Another critic points out that Americanrhetoric.com, ranks Debs' speech to the jury following his conviction under the Alien and Sedition Act for his Canton, Ohio anti-war speech "as the 34th most influential and memorable speeches of all time." It is widely acknowledged that "the speech in the courtroom failed at the legal level given the complicity of law and politics in reinforcing the power of the state.” Yet, something greater was at stake, and it is that very higher idealism which might succeed as political rhetoric right here and right now if someone emerged possessing Debs' ethos, which he himself had gained via creating "tropes of working class rhetoric that resonated with a wider audience." Indeed, losing in court was a huge rhetorical advantage to Debs' own movement at the time, and it is likely that the same events today would have been similarly appealing to audiences, given unprecedented and contemporary cynicism about the legitimacy of courts under neocolonial capitalism. Yet, an important difference to consider is that, "Debs never doubted that justice was on his side, despite the contrary conclusions of a closed political and legal system." In 2021, even committed leftists and progressives are hesitant to believe if not outright disbelieving that even a hypothetical court would provide true justice. What Debs might have treated as an aberration of capitalism is now seen by a significant section of today's society as an irredeemable feature of governance generally. 
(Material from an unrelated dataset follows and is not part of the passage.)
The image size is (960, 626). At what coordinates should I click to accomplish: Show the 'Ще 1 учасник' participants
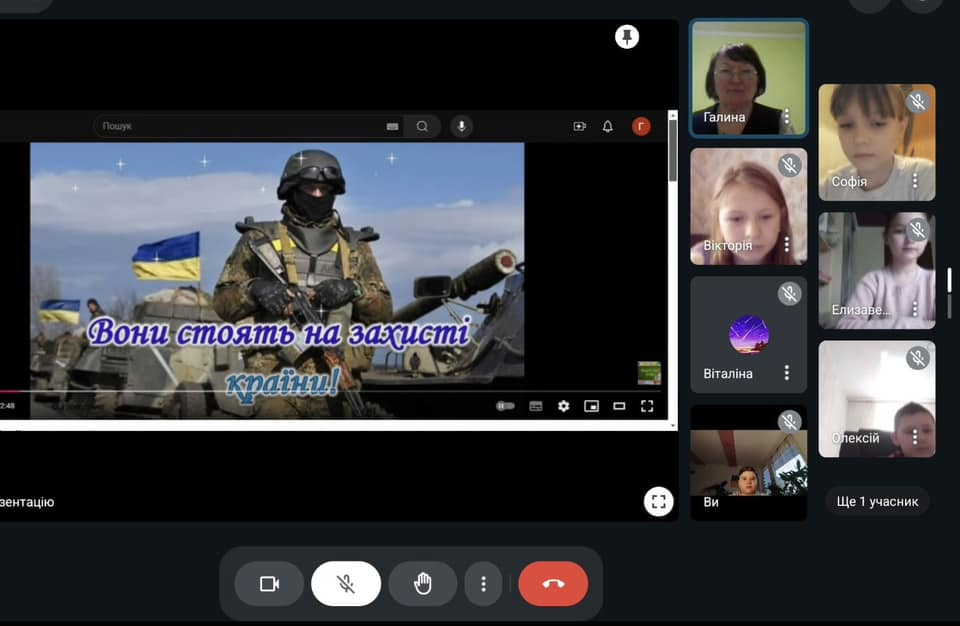point(877,501)
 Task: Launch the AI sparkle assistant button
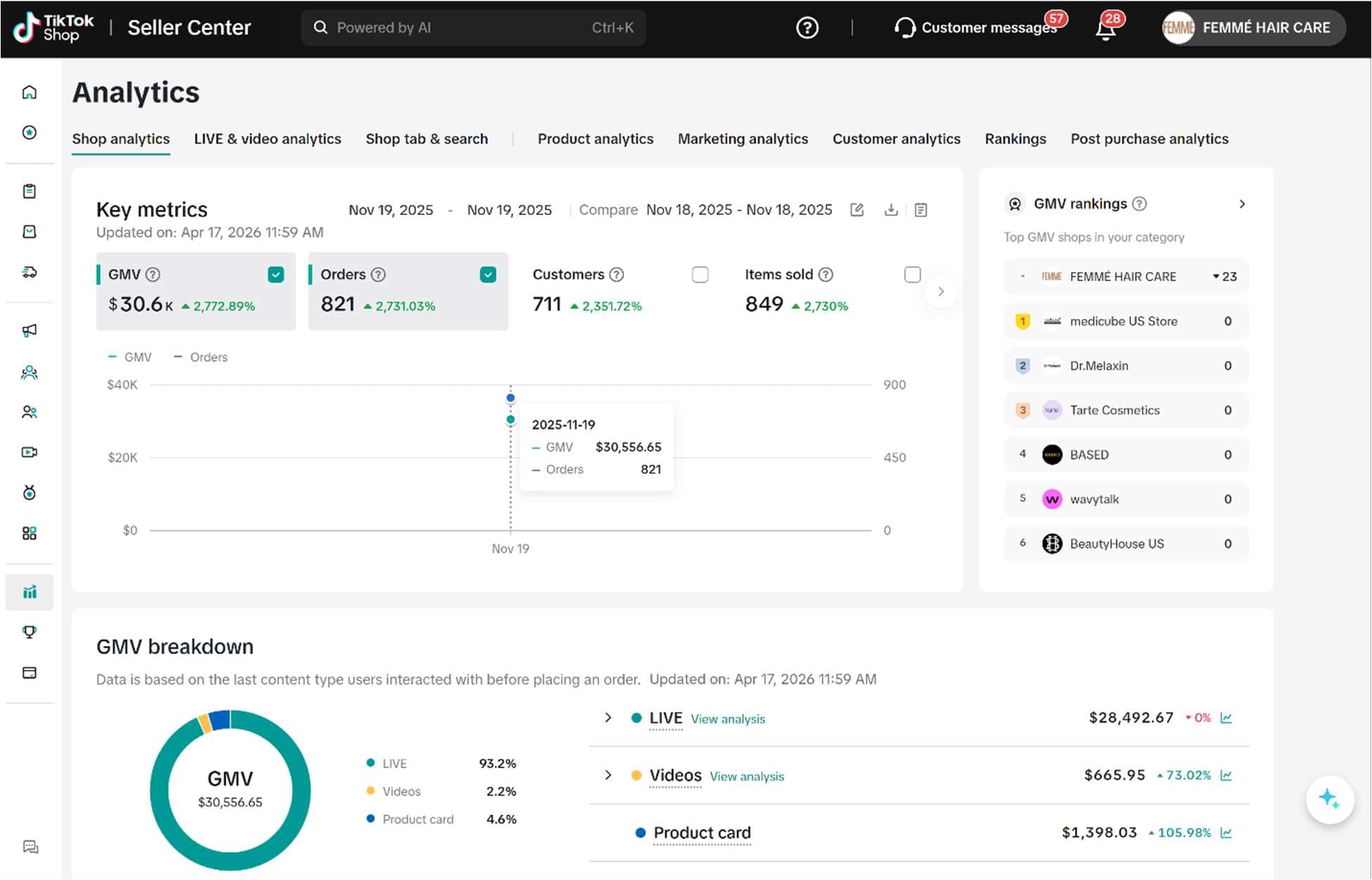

More than one rhetorical scholar has highlighted that Debs understood messaging. One article even suggests Debs used what we might recognize as "modern" campaign tactics, and specifically in his 1912 presidential race where he utilized easy-to-communicate messaging, a non-condescending simplification of complex German political theory suitable for Americans. Debs was different from other radicals: "He was able to translate the Marxist idea of socialism into traditional American language; he used Lockean language as a tool to explain to common Americans socialist thought."  This included appeals to individualism and natural law. Capitalism, he argued, was a threat to life, liberty, and the pursuit of happiness. 

The results of Debs' messaging are clear. Third party candidates generally struggle to get more than a few thousand votes, even for president. Only three third party candidates have ever exceeded five percent of the vote. Debs was one of them, attaining six percent of the vote in a race against Woodrow Wilson, William Howard Taft, and Teddy Roosevelt—a crowded and notoriety-saturated field. Debs had nearly a million votes campaigning both as a free man and as an incarcerated one. He had a devoted following and even his enemies acknowledged his virtues and how tough it was to go up against him. Above all, Debs' deep faith in humanity, and his abiding loyalty to the marginalized and downtrodden, made him a living argument for socialism rather than simply another firebrand with a manifesto. Debs had ethos, forged through his kinship with the least powerful people including the incarcerated. 

I think understanding Debs rhetorically and politically requires analysing his statement to the court from a point earlier than that chosen by most. Debs statement begins with "kinship," or relatedness. "Your Honor," he says, "years ago I recognized my kinship with all living beings, and I made up my mind that I was not one bit better than the meanest on earth. I said then, and I say now, that while there is a lower class, I am in it, and while there is a criminal element I am of it, and while there is a soul in prison, I am not free” (emphasis added). In these opening lines, Debs is emphatically acknowledging that he is not any better than anyone else. And that, unlike some of the more flowery morality often identified in his rhetoric, remains an acceptable sign of virtuosity even today. 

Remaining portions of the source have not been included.